The Memoirs of Louis XIV
Louis III., Duc De Bourbon
It is said that the Duke has solid parts; he does everything with a certain nobility; he has a
good person, but the loss of that eye, which the Duc de Berri struck out, disfigures him
much. He is certainly very politic, and this quality he has from his mother. He is polite
and well- bred; his mind is not very comprehensive, and he has been badly instructed.
They say he is unfit for business for three reasons: first, on account of his ignorance;
secondly, for his want of application; and, thirdly, for his impatience. I can see that in
examining him narrowly one would find many defects in him; but he has also many
praiseworthy qualities, and he possesses many friends. He has a greatness and nobility of
soul, and a good deportment.
The Prince is in love with Madame de Polignac; but she is fond of the Duke, who cannot
yet forget Madame de Nesle, although she has dismissed him to make room for that great
calf, the Prince of Soubise. The latter person is reported to have said, "Why does the
Duke complain? Have I not consented to share Madame de Nesle's favours with him
whenever he chooses?"
Such is the delicacy which prevails here in affairs of love.

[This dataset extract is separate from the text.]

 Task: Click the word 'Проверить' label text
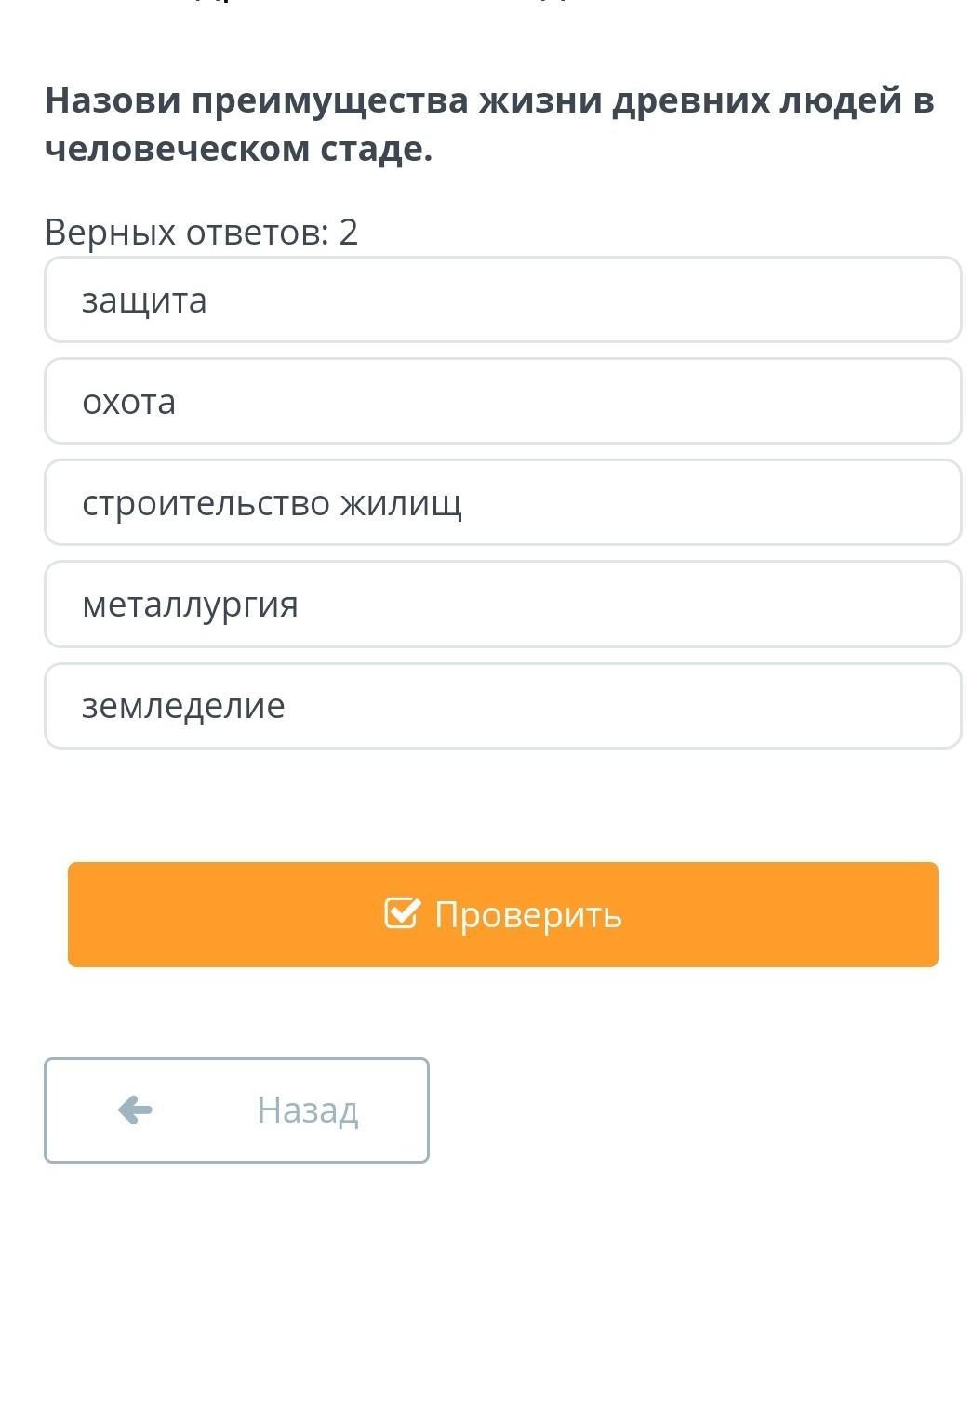pos(527,915)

The Duke is very passionate. When Madame de Nesle dismissed him he almost died of
vexation; he looked as if he was about to give up the ghost, and for six months he did not
know what to do.
The Marquis de Villequier, the Duc d'Aumont's son, one day visited the Marquise de
Nesle. She took it into her head to ask him if he was very fond of his wife. Villequier
replied, "I am not in love with her; I see her very little; our humours differ greatly. She is
serious, and for my part I like pleasure and gaiety. I feel for her a friendship founded on
esteem, for she is one of the most virtuous women in France."

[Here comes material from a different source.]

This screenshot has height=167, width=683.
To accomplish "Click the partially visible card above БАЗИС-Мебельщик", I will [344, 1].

Madame de Nesle, of whom no man could say so much, took this for an insult, and
complained of it to the Duke, who promised to avenge her. Some days afterwards he
invited young Villequier to dine with him at the Marquis de Nesle's; there were, besides
Madame de Nesle, the Marquis de Gevres, Madame de Coligny, and others. During
dinner the Duke began thus:
"A great many men fancy they are sure of the fidelity of their wives, but it is a mistake. I
thought to protect myself from this common fate by marrying a monster, but it served me
nought; for a villain named Du Challar, who was more ugly than I am, played me false.
As to the Marquis de Gevres, as he will never marry * * * , he will be exempt; but you,
Monsieur de Nesle, you are so and so." Nesle, who did not believe it, although it was
very true, only laughed. Then addressing himself to Villequier, he said, "And you,
Villequier, don't you think you are so?" He was silent. The Duke continued, "Yes, you
are befooled by the Chevalier de Pesay."